To setup python virtual env, run
make setup-venv
Note
This will run python
command to setup the virtual environment. You can either change that to python3.X
,
or simply alias python
to your local python3.X
installation, for example:
echo "alias python=/Library/Frameworks/Python.framework/Versions/3.12/bin/python3" >> ~/.zshrc`
Once activate virtual env, build the project for development by
make develop
This will install hudi
dependency built from your local repo to the virtual env.
For Rust,
# For all tests
make test-rust
# or
cargo test --workspace
# For all tests in a crate / package
cargo test -p hudi-core
# For a specific test case
cargo test -p hudi-core table::tests::hudi_table_get_schema
For Python,
# For all tests
make test-python
# or
pytest -s
# For a specific test case
pytest tests/test_table_read.py -s -k "test_read_table_has_correct_schema"

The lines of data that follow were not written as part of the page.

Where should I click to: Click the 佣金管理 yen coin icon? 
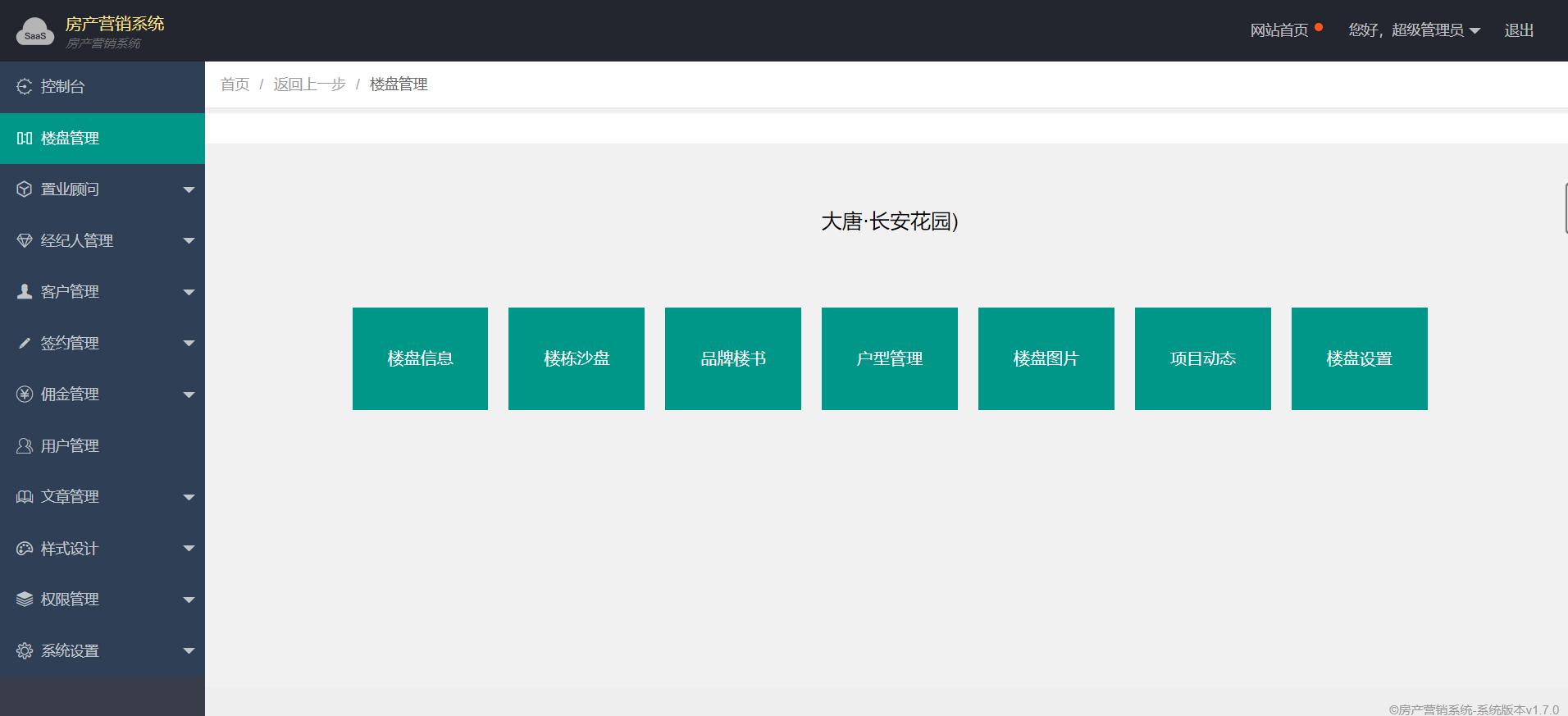(25, 394)
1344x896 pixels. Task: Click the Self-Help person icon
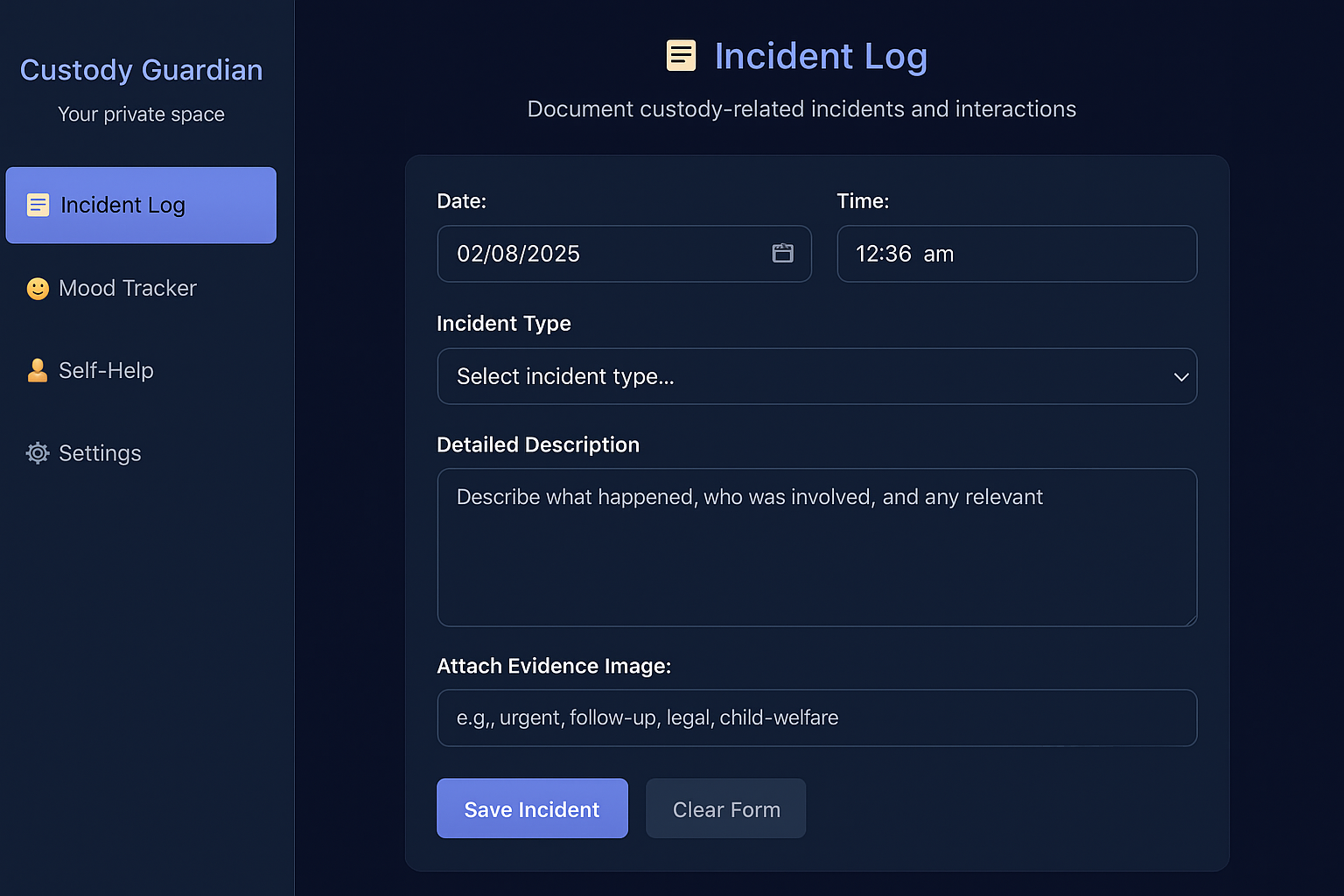click(x=38, y=370)
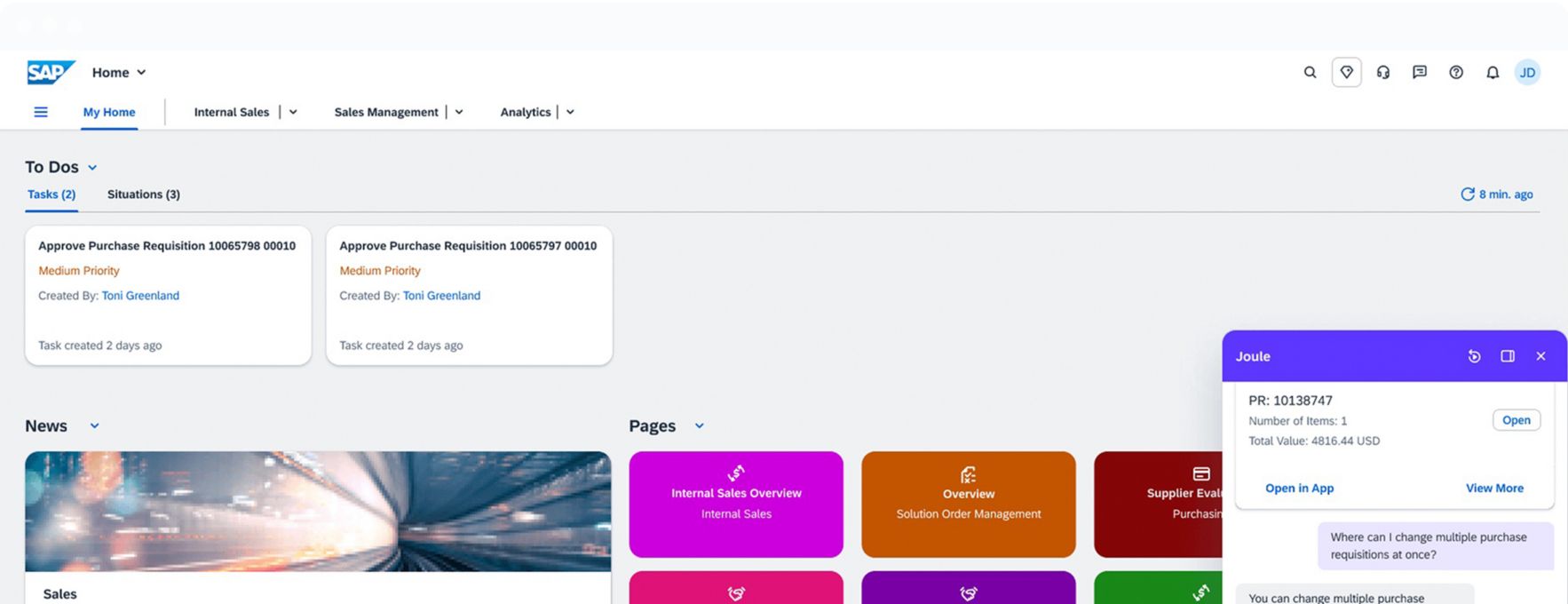Image resolution: width=1568 pixels, height=604 pixels.
Task: Click hamburger navigation menu icon
Action: [41, 112]
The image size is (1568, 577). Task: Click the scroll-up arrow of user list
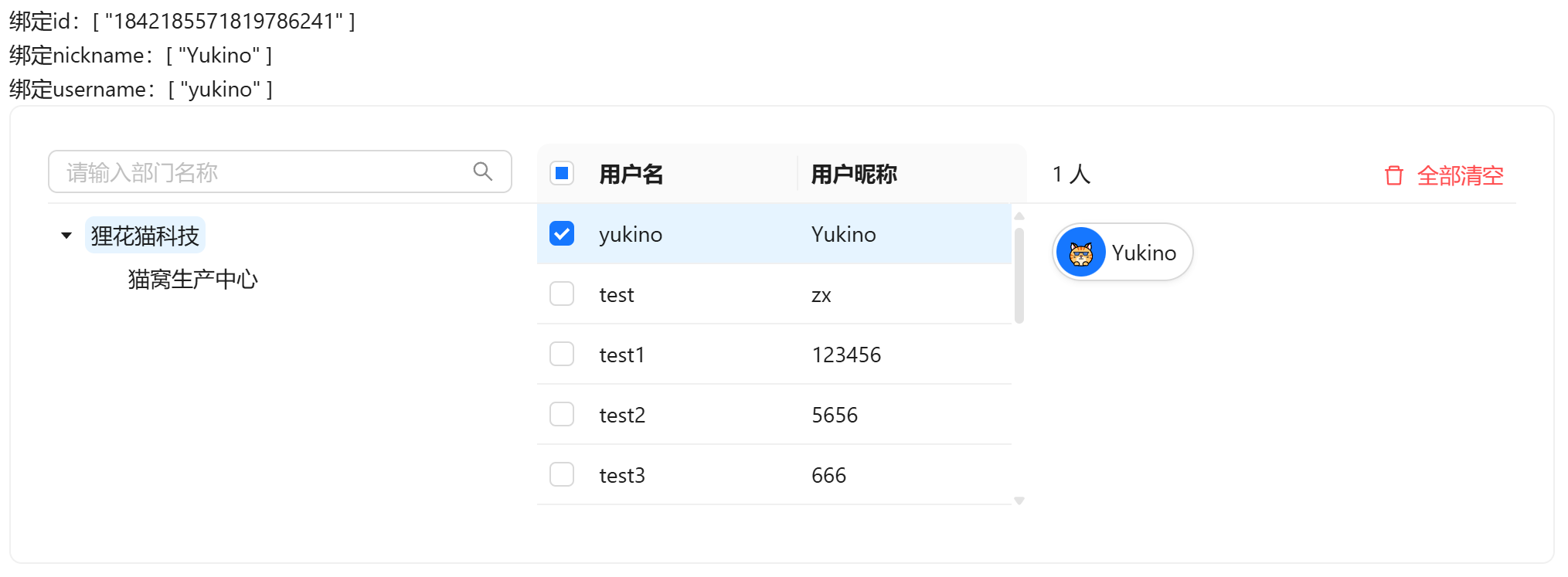pyautogui.click(x=1019, y=216)
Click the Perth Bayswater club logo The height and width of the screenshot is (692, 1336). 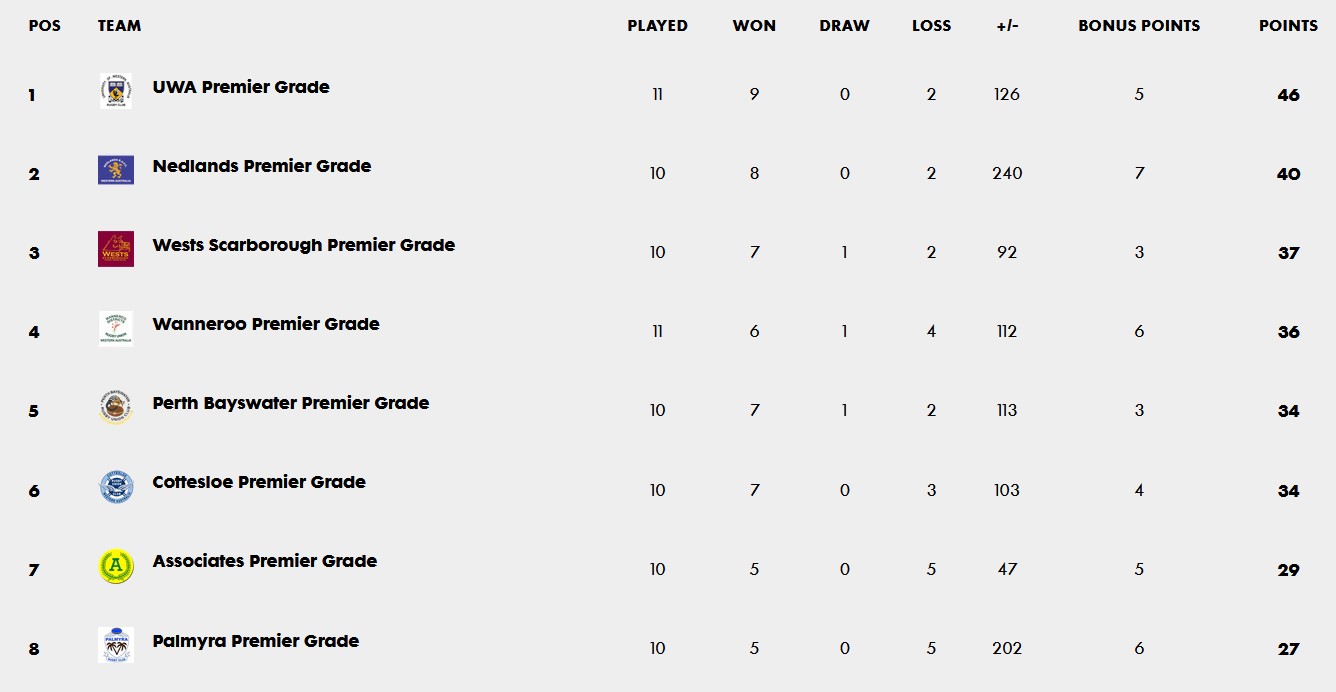[116, 407]
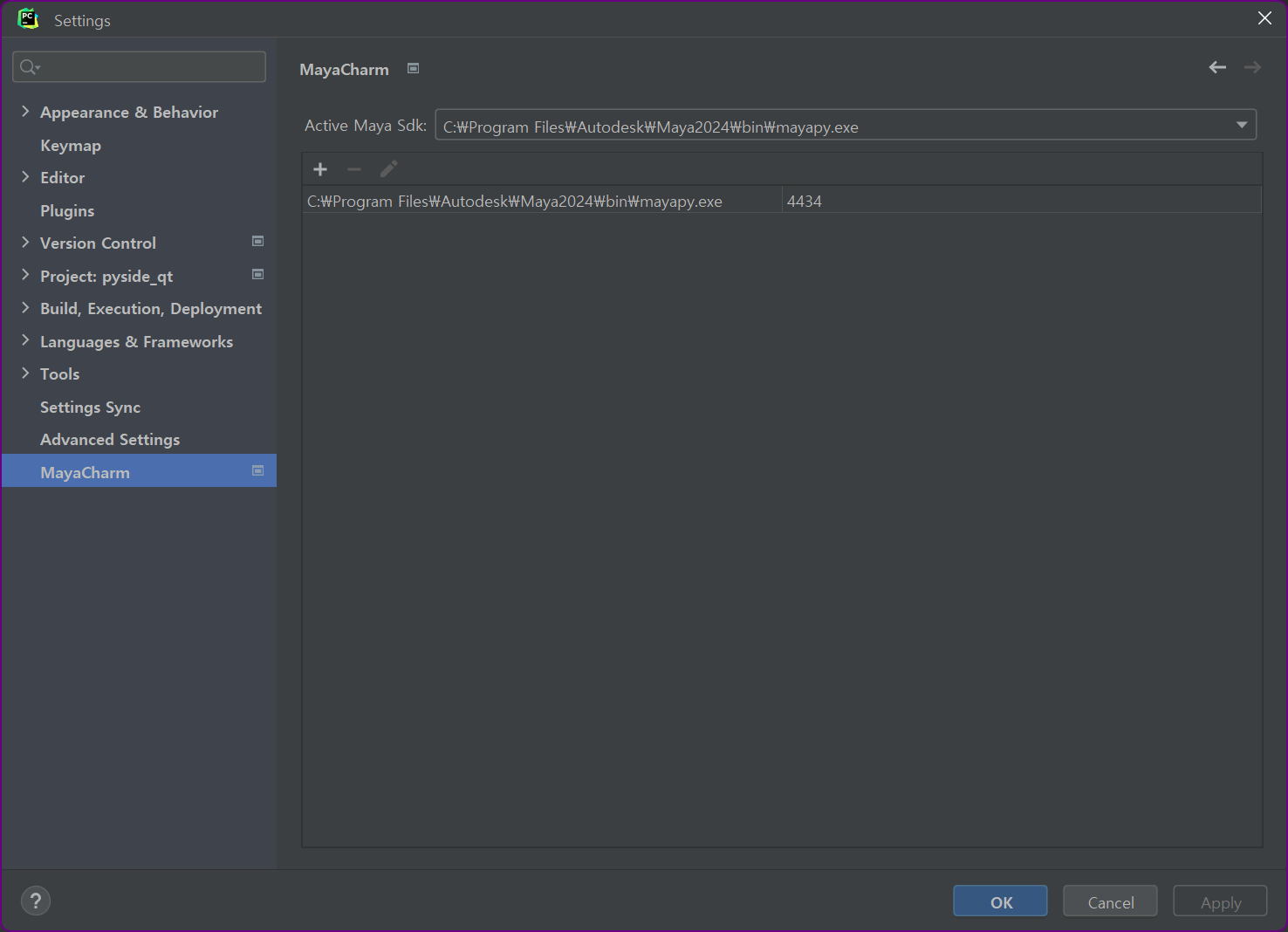Select the mayapy.exe row in SDK table

[541, 200]
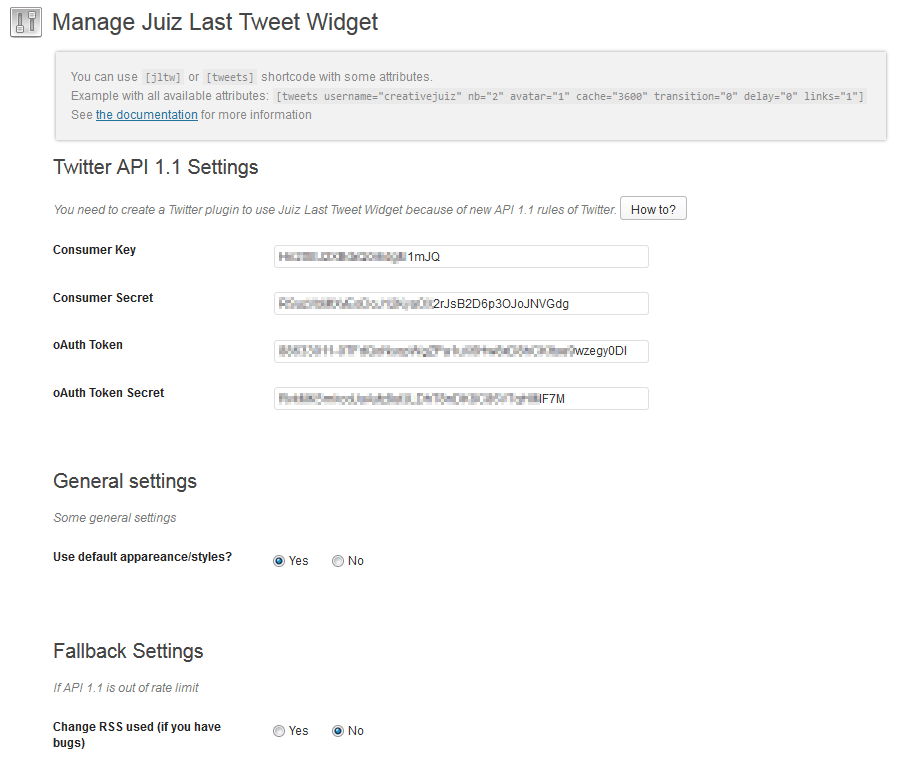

Run test commands to make sure the code is working as expected:
make test
Run check commands and follow the suggestions to fix the code:
make check
When submitting a pull request, please follow these guidelines:
- Title Format: The pull request title must follow the format outlined in
the conventional commits spec. This is a standardized format for commit
messages, and also allows us to auto-generate change logs and release notes. Since only the
main
branch requires this format, and we always squash commits and then merge the PR, incremental commits' messages do not need to conform to it. - Line Count: A general guideline is to keep the PR's diff, i.e., max(added lines, deleted lines), less than 1000 lines. Keeping PRs concise makes it easier for reviewers to thoroughly examine changes without experiencing fatigue. If your changes exceed this limit, consider breaking them down into smaller, logical PRs that address specific aspects of the feature or bug fix.
- Coverage Requirements: All new features and bug fixes must include appropriate unit tests to ensure functionality and prevent regressions. Tests should cover both typical use cases and edge cases. Ensure that new tests pass locally before submitting the PR.
- Code Comments: Properly designed APIs and code should be self-explanatory and make in-code comments redundant. In case that complex logic or non-obvious implementations are absolutely unavoidable, please add comments to explain the code's purpose and behavior.
We use codecov to generate code coverage report and enforce code coverage rate. See codecov.yml for the configuration.
To help with contributing to the project, please explore Hudi's documentation for further learning.
We expect all community members to follow our Code of Conduct.